Data for locating displayed items:
·····
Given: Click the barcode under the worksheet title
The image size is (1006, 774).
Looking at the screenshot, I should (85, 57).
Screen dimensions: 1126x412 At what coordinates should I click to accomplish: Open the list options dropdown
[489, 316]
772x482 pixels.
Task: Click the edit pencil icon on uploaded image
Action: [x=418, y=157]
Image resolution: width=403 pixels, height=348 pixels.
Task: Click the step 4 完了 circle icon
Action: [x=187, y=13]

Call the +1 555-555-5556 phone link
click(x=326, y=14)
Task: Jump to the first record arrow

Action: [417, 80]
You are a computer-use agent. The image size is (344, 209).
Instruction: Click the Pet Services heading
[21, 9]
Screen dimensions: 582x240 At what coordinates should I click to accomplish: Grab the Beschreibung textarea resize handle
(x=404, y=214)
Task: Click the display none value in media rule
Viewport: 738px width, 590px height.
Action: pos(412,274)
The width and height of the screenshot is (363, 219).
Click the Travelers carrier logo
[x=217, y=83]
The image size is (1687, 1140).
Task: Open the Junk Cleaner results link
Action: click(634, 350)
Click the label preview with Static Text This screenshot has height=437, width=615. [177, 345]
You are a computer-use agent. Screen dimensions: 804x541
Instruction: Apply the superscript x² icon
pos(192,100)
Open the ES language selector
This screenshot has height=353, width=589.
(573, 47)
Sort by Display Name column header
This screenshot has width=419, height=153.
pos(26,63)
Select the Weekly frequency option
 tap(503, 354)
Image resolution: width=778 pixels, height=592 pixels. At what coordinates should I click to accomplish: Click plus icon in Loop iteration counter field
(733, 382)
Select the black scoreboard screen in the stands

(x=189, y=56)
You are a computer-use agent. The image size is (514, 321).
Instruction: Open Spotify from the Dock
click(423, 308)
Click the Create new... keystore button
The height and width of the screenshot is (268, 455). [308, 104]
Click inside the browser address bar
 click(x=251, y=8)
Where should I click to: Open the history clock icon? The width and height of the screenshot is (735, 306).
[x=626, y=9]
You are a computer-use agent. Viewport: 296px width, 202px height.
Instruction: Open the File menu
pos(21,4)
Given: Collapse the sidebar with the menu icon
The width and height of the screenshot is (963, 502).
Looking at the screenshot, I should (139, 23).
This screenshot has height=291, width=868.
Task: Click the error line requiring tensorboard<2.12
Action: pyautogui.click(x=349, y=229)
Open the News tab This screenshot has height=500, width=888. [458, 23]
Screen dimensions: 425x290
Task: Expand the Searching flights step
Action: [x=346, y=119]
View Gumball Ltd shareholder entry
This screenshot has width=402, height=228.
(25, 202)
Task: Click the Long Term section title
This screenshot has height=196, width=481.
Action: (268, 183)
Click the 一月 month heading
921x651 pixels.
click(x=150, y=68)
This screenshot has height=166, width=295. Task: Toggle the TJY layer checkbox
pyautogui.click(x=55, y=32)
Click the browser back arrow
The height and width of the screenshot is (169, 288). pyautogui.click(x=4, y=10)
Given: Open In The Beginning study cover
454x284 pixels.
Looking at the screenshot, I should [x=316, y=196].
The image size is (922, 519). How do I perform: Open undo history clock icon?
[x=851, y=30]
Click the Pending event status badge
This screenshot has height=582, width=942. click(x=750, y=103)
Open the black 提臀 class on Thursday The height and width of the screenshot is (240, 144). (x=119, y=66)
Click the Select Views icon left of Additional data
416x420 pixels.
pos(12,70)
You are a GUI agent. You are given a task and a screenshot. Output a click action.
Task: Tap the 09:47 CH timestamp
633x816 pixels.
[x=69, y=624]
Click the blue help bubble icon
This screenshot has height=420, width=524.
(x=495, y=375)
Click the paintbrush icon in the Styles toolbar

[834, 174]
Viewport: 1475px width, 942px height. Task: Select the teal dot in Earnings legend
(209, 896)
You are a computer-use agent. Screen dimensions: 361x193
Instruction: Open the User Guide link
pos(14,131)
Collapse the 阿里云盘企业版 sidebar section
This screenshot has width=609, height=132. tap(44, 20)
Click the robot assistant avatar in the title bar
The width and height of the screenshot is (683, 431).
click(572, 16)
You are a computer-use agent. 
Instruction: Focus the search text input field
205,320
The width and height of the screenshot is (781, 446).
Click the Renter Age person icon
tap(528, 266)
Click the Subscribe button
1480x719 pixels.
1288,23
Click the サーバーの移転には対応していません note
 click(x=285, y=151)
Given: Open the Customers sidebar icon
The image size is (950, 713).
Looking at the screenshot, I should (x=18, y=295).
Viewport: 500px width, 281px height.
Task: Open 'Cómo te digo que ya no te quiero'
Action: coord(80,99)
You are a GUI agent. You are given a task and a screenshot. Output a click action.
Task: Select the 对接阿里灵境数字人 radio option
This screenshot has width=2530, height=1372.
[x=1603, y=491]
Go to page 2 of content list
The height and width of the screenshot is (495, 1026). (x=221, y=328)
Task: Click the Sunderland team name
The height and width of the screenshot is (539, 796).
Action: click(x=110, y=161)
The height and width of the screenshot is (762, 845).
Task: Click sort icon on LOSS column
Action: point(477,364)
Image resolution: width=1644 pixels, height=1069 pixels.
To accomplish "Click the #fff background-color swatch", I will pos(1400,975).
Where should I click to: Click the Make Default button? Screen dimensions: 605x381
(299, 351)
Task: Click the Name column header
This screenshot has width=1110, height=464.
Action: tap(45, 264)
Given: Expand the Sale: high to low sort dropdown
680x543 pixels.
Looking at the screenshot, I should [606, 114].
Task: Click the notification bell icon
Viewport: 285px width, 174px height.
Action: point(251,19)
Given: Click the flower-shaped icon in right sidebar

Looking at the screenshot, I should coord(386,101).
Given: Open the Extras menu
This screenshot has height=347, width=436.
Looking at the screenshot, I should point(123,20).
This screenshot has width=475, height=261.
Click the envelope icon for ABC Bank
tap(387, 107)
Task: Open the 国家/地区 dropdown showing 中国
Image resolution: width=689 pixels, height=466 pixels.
·····
PROBLEM DETAILS: Convert the data above into a JSON list of strings, one string per line, leaving out blank lines.

TASK SOLUTION:
[
  "Given: Click the barcode under the worksheet title",
  "The image size is (1006, 774).",
  "Looking at the screenshot, I should (85, 57).",
  "Screen dimensions: 1126x412 At what coordinates should I click to accomplish: Open the list options dropdown",
  "[489, 316]",
  "772x482 pixels.",
  "Task: Click the edit pencil icon on uploaded image",
  "Action: [x=418, y=157]",
  "Image resolution: width=403 pixels, height=348 pixels.",
  "Task: Click the step 4 完了 circle icon",
  "Action: [x=187, y=13]",
  "Call the +1 555-555-5556 phone link",
  "click(x=326, y=14)",
  "Task: Jump to the first record arrow",
  "Action: [417, 80]",
  "You are a computer-use agent. The image size is (344, 209).",
  "Instruction: Click the Pet Services heading",
  "[21, 9]",
  "Screen dimensions: 582x240 At what coordinates should I click to accomplish: Grab the Beschreibung textarea resize handle",
  "(x=404, y=214)",
  "Task: Click the display none value in media rule",
  "Viewport: 738px width, 590px height.",
  "Action: pos(412,274)",
  "The width and height of the screenshot is (363, 219).",
  "Click the Travelers carrier logo",
  "[x=217, y=83]",
  "The image size is (1687, 1140).",
  "Task: Open the Junk Cleaner results link",
  "Action: click(634, 350)",
  "Click the label preview with Static Text This screenshot has height=437, width=615. [177, 345]",
  "You are a computer-use agent. Screen dimensions: 804x541",
  "Instruction: Apply the superscript x² icon",
  "pos(192,100)",
  "Open the ES language selector",
  "This screenshot has height=353, width=589.",
  "(573, 47)",
  "Sort by Display Name column header",
  "This screenshot has width=419, height=153.",
  "pos(26,63)",
  "Select the Weekly frequency option",
  " tap(503, 354)",
  "Image resolution: width=778 pixels, height=592 pixels. At what coordinates should I click to accomplish: Click plus icon in Loop iteration counter field",
  "(733, 382)",
  "Select the black scoreboard screen in the stands",
  "(x=189, y=56)",
  "You are a computer-use agent. The image size is (514, 321).",
  "Instruction: Open Spotify from the Dock",
  "click(423, 308)",
  "Click the Create new... keystore button",
  "The height and width of the screenshot is (268, 455). [308, 104]",
  "Click inside the browser address bar",
  " click(x=251, y=8)",
  "Where should I click to: Open the history clock icon? The width and height of the screenshot is (735, 306).",
  "[x=626, y=9]",
  "You are a computer-use agent. Viewport: 296px width, 202px height.",
  "Instruction: Open the File menu",
  "pos(21,4)",
  "Given: Collapse the sidebar with the menu icon",
  "The width and height of the screenshot is (963, 502).",
  "Looking at the screenshot, I should (139, 23).",
  "This screenshot has height=291, width=868.",
  "Task: Click the error line requiring tensorboard<2.12",
  "Action: pyautogui.click(x=349, y=229)",
  "Open the News tab This screenshot has height=500, width=888. [458, 23]",
  "Screen dimensions: 425x290",
  "Task: Expand the Searching flights step",
  "Action: [x=346, y=119]",
  "View Gumball Ltd shareholder entry",
  "This screenshot has width=402, height=228.",
  "(25, 202)",
  "Task: Click the Long Term section title",
  "This screenshot has height=196, width=481.",
  "Action: (268, 183)",
  "Click the 一月 month heading",
  "921x651 pixels.",
  "click(x=150, y=68)",
  "This screenshot has height=166, width=295. Task: Toggle the TJY layer checkbox",
  "pyautogui.click(x=55, y=32)",
  "Click the browser back arrow",
  "The height and width of the screenshot is (169, 288). pyautogui.click(x=4, y=10)",
  "Given: Open In The Beginning study cover",
  "454x284 pixels.",
  "Looking at the screenshot, I should [x=316, y=196].",
  "The image size is (922, 519). How do I perform: Open undo history clock icon?",
  "[x=851, y=30]",
  "Click the Pending event status badge",
  "This screenshot has height=582, width=942. click(x=750, y=103)",
  "Open the black 提臀 class on Thursday The height and width of the screenshot is (240, 144). (x=119, y=66)",
  "Click the Select Views icon left of Additional data",
  "416x420 pixels.",
  "pos(12,70)",
  "You are a GUI agent. You are given a task and a screenshot. Output a click action.",
  "Task: Tap the 09:47 CH timestamp",
  "633x816 pixels.",
  "[x=69, y=624]",
  "Click the blue help bubble icon",
  "This screenshot has height=420, width=524.",
  "(x=495, y=375)",
  "Click the paintbrush icon in the Styles toolbar",
  "[834, 174]",
  "Viewport: 1475px width, 942px height. Task: Select the teal dot in Earnings legend",
  "(209, 896)",
  "You are a computer-use agent. Screen dimensions: 361x193",
  "Instruction: Open the User Guide link",
  "pos(14,131)",
  "Collapse the 阿里云盘企业版 sidebar section",
  "This screenshot has width=609, height=132. tap(44, 20)",
  "Click the robot assistant avatar in the title bar",
  "The width and height of the screenshot is (683, 431).",
  "click(572, 16)",
  "You are a computer-use agent. ",
  "Instruction: Focus the search text input field",
  "205,320",
  "The width and height of the screenshot is (781, 446).",
  "Click the Renter Age person icon",
  "tap(528, 266)",
  "Click the Subscribe button",
  "1480x719 pixels.",
  "1288,23",
  "Click the サーバーの移転には対応していません note",
  " click(x=285, y=151)",
  "Given: Open the Customers sidebar icon",
  "The image size is (950, 713).",
  "Looking at the screenshot, I should (x=18, y=295).",
  "Viewport: 500px width, 281px height.",
  "Task: Open 'Cómo te digo que ya no te quiero'",
  "Action: coord(80,99)",
  "You are a GUI agent. You are given a task and a screenshot. Output a click action.",
  "Task: Select the 对接阿里灵境数字人 radio option",
  "This screenshot has width=2530, height=1372.",
  "[x=1603, y=491]",
  "Go to page 2 of content list",
  "The height and width of the screenshot is (495, 1026). (x=221, y=328)",
  "Task: Click the Sunderland team name",
  "The height and width of the screenshot is (539, 796).",
  "Action: click(x=110, y=161)",
  "The height and width of the screenshot is (762, 845).",
  "Task: Click sort icon on LOSS column",
  "Action: point(477,364)",
  "Image resolution: width=1644 pixels, height=1069 pixels.",
  "To accomplish \"Click the #fff background-color swatch\", I will pos(1400,975).",
  "Where should I click to: Click the Make Default button? Screen dimensions: 605x381",
  "(299, 351)",
  "Task: Click the Name column header",
  "This screenshot has width=1110, height=464.",
  "Action: tap(45, 264)",
  "Given: Expand the Sale: high to low sort dropdown",
  "680x543 pixels.",
  "Looking at the screenshot, I should [606, 114].",
  "Task: Click the notification bell icon",
  "Viewport: 285px width, 174px height.",
  "Action: point(251,19)",
  "Given: Click the flower-shaped icon in right sidebar",
  "Looking at the screenshot, I should coord(386,101).",
  "Given: Open the Extras menu",
  "This screenshot has height=347, width=436.",
  "Looking at the screenshot, I should point(123,20).",
  "This screenshot has width=475, height=261.",
  "Click the envelope icon for ABC Bank",
  "tap(387, 107)",
  "Task: Open the 国家/地区 dropdown showing 中国",
  "Image resolution: width=689 pixels, height=466 pixels."
]